_EXERCISE_
Every line of the data, first to last, must be written out unchanged.

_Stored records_
Segment Open
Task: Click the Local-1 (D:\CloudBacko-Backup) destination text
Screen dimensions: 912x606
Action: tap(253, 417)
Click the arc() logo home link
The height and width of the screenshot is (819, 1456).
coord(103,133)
Segment Closed
_RESULT_
Task: Click the Local-1 (D:\CloudBacko-Backup) destination text
Screen dimensions: 912x606
Action: tap(253, 417)
Click the arc() logo home link
The height and width of the screenshot is (819, 1456).
coord(103,133)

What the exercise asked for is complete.